À partir des années 1990 aux États-Unis, puis des années 2000 en France, les territoires périurbains ne sont plus perçus sous le seul prisme de l’idylle. Une veine satirique, voire dystopique, prend corps, pour raconter d’autres trajectoires que celles de réussites sociales.
Si Plexiglas est marquant dans son approche territoriale, c’est qu’il va encore plus loin. Les protagonistes évoluent dans un cadre géographique flou, sans limite précise, dans lequel s’articulent autour d’une ZAC de multiples types d’habitats, des supermarchés, des bars-tabacs, des EHPAD, des agences Pôle Emploi/France Travail et des pizzerias.
Dans cet environnement fait d’indéterminations, on suit deux personnages entourés de nombreux acolytes : Elliot, bientôt jeune trentenaire, forcé de revenir chercher du travail dans la ville de son enfance, et Lulu, caissière de supermarché, qui franchit le cap de la soixantaine.
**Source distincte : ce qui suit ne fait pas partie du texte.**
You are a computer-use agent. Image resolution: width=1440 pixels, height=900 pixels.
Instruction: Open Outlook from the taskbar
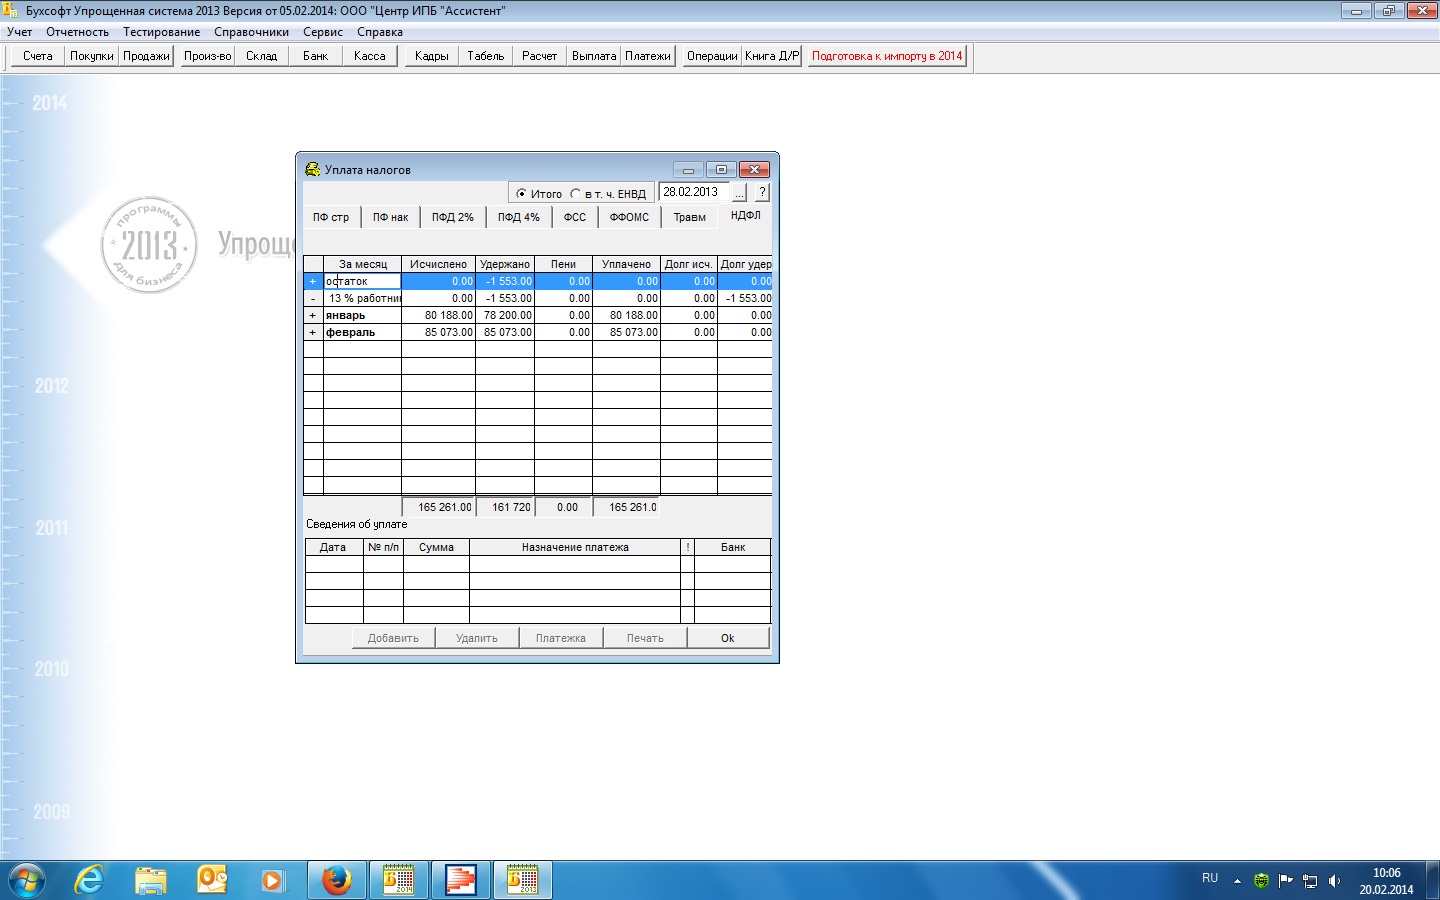tap(212, 880)
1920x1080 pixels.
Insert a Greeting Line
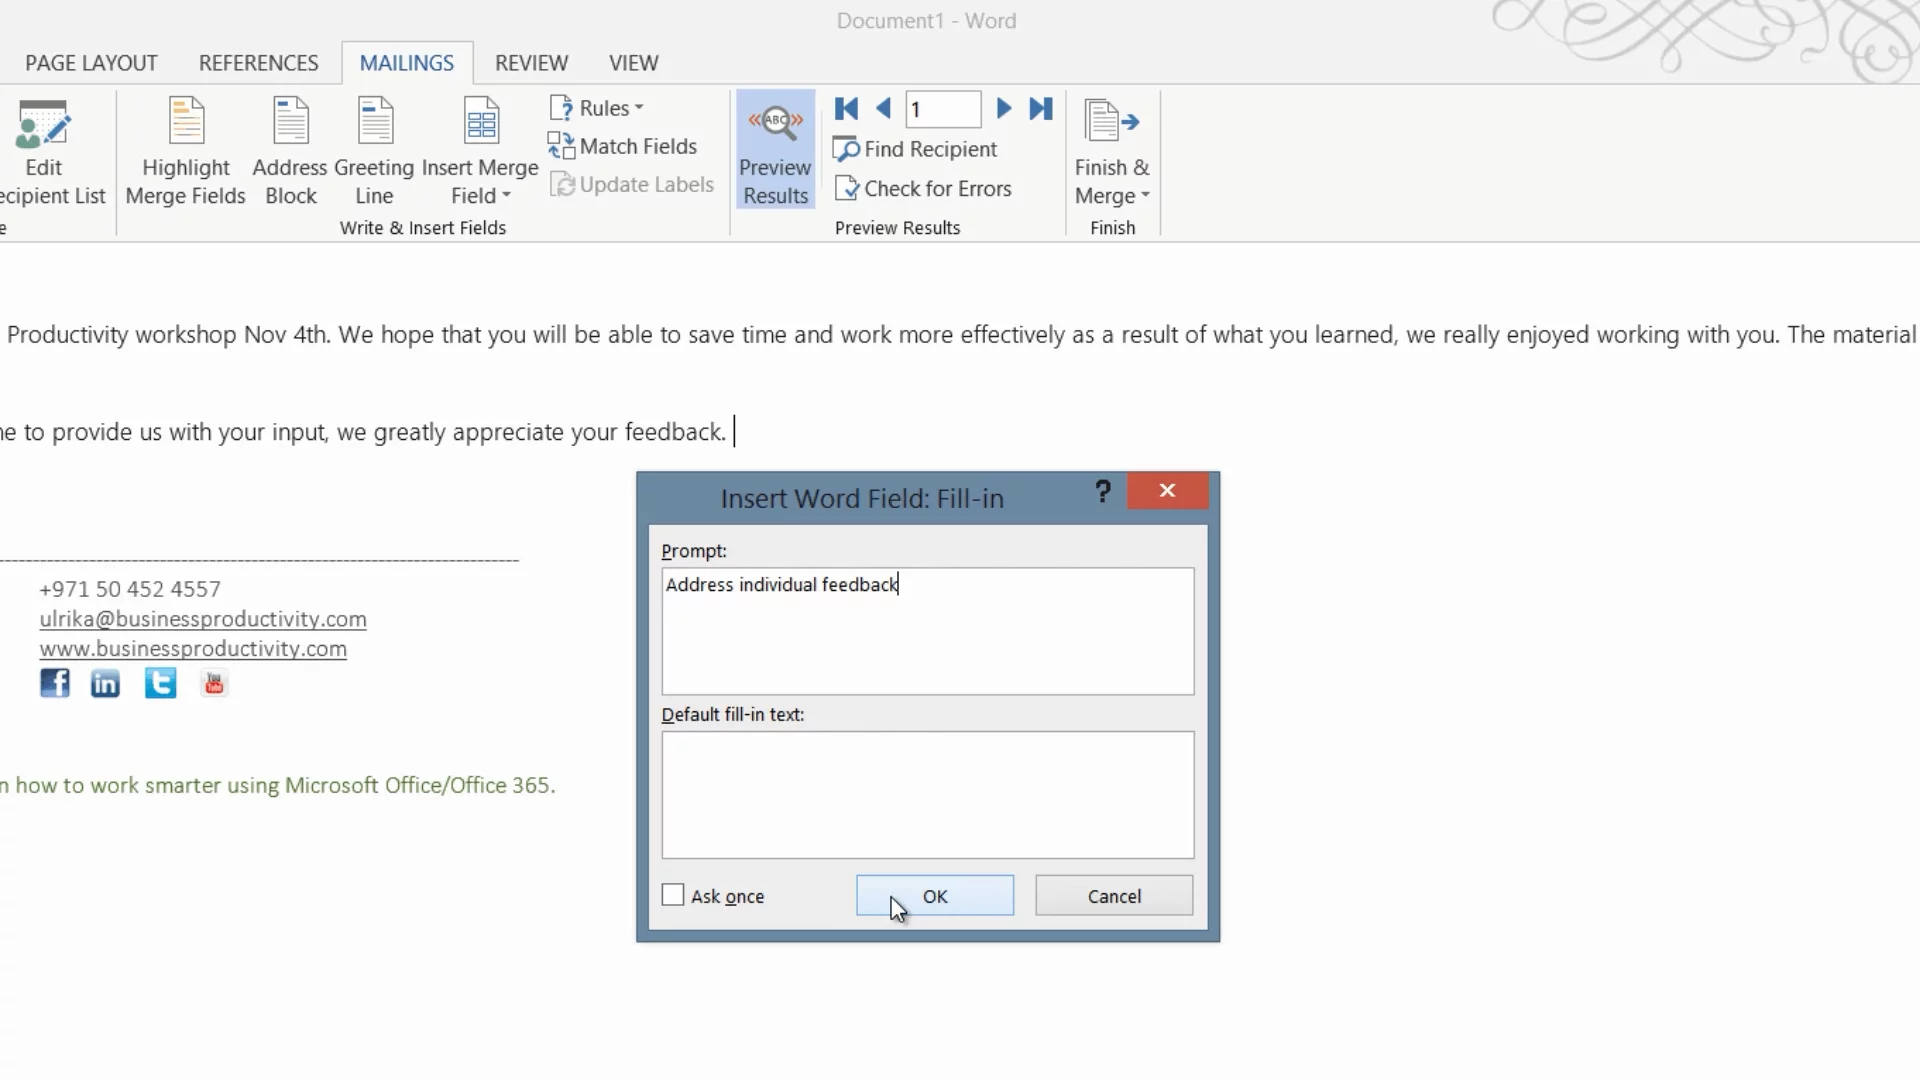click(374, 152)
Plexiglas met en scène diverses formes de misères : économique, sociale, affective, sexuelle. On n’y élude ni les procès d’exploitation ni les modalités pernicieuses de paupérisation. L’intrigue, qui se déroule en 2020, fait lien avec l’actualité du temps, notamment par les évocations des Gilets Jaunes.
Mais Antoine Philias sait déjouer les pièges. Il ne se montre ni moralisateur ni misérabiliste. Les personnages ne sont pas traités en surplomb, mais à hauteur d’homme et de femme. Ils font face aux situations avec leurs ressources : sans héroïsme, mais pas sans force et sans courage, recourant, pour résister à l’humour ou à des stratégies de basse intensité (renâcler, ralentir, faire semblant de ne pas comprendre, contourner, feindre d’obéir…).
À ce titre, l’écriture apparaît comme un outil au service du propos. En maniant le verbe de manière percutante, l’auteur parvient tant à dévoiler les ressorts des normes qu’à insuffler une forme de révolte contre elles.